I’ll start this off by posing a seldom asked question: What is the mind? Mickey Singer defines it as a field of energy that can create thoughts. So the brain does lots of things, but the mind is the entity within it that creates thoughts. And let’s face it, most of those random thoughts are the bane of most people’s existence.

In fact, quieting our noisy minds is central to many spiritual traditions, notably Buddhism, Hinduism, the teachings of Eckhart Tolle, Mickey Singer and many more. A fundamental precept within all these traditions and teachings is that our minds/thoughts are not who we are. Who we are is the conscious being that is aware of our thoughts.

A tough concept to grasp

That last sentence is extremely difficult for many people to comprehend. Their reaction is, “What?! Of course I’m my thoughts. They constitute my personality. They make me, me.”

In truth, however, our thoughts are just reactions to experiences we’ve had over the course of our lives that we’ve stored in the misplaced belief that doing so will protect us.

For example, if your first true love cheated on you and broke your heart when you were in high school, forty years later your mind still produces suspicious thoughts every time your faithful husband of thirty years goes on a business trip. Why? To defend against getting your heart broken again. And so on.

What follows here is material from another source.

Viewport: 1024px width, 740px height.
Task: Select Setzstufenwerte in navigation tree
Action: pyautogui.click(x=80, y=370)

Life is one big tug of war

So long story short, what life comes down to for most of us is one long, exhausting, exasperating game of tug of war between our conscious, real selves and our egoic mind selves. Fortunately, there are ways to help the conscious you pull the rope its way. Practicing regular meditation and mindfulness strengthens the “muscles” of our conscious selves, which results in less monkey mind thought production.

But I have found that the two adversaries in this tug of war, the conscious and egoic/mind selves, to be amorphous and intangible, which makes it more difficult to pull the rope toward the conscious self.

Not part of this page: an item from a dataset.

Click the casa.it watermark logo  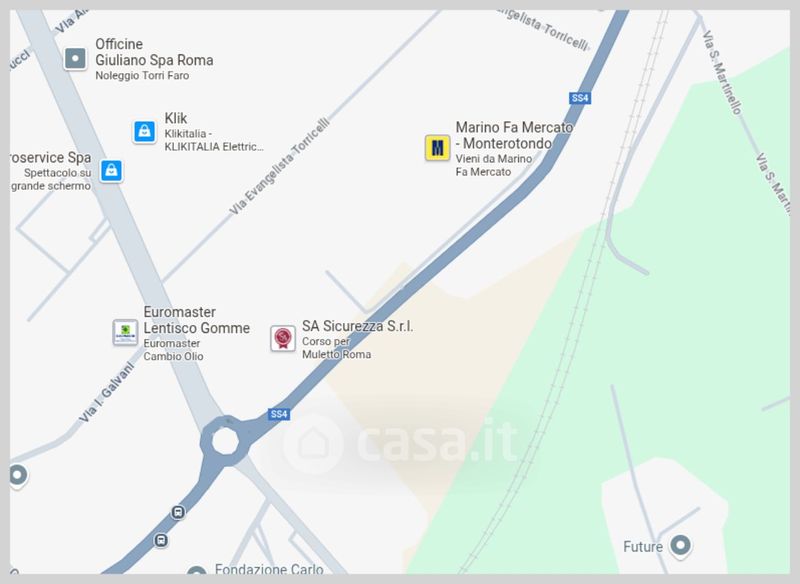click(401, 442)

The “conscious” self? The “mind”? They’re just words floating in the ether. Wouldn’t it be nice to have images we could conjure to help sharpen things?

Well, I’ve thought of an analogy that can help bring this lifelong tussle into greater focus and therefore make it easier help the conscious self gain more sway in your life.

Picture the stallion and the tamer

It’s about the wild stallion and the tamer. The stallion represents our restless, temperamental, sensitive minds. The tamer is our calm, focused, present, conscious self.

I find it helpful to picture this scenario in my head, especially at the beginning of a meditation session when my mind monkey is swinging from tree to tree. I picture the tamer in the corral, calm, present and accepting of the stallion’s restlessness. He’s not trying to force anything on the stallion because he knows that doing so will only cause the horse to become more upset and run away.

So the tamer simply stands there, calmly observing the stallion. Patiently breathing with it. Motionless.

The more he does this, the calmer and more trusting the stallion becomes. The tamer knows this takes immense patience, but also knows that that patience will eventually pay off and the stallion will be tamed.

Identify your mind as the stallion

Another helpful aspect of this analogy for me is identifying my mind as a wild stallion. Because it is. Even after many years of spiritual work my mind still has a life of its own. But identifying my mind as a stallion helps to further separate it from my true, conscious self. Why? Because I’m clearly not a stallion. I’m the calm guy working with, but separate from, that stallion.

And possibly the most important thing I’ve learned in my many years on the spiritual path is that that separation of the all-powerful egoic self/mind from the conscious self is the central aim of the journey. Keep doing that and growth is inevitable. So anything that facilitates and widens that separation is valuable.

Try this. Look at your mind as the wild stallion that it is. Look at it as something that’s in you, but isn’t you.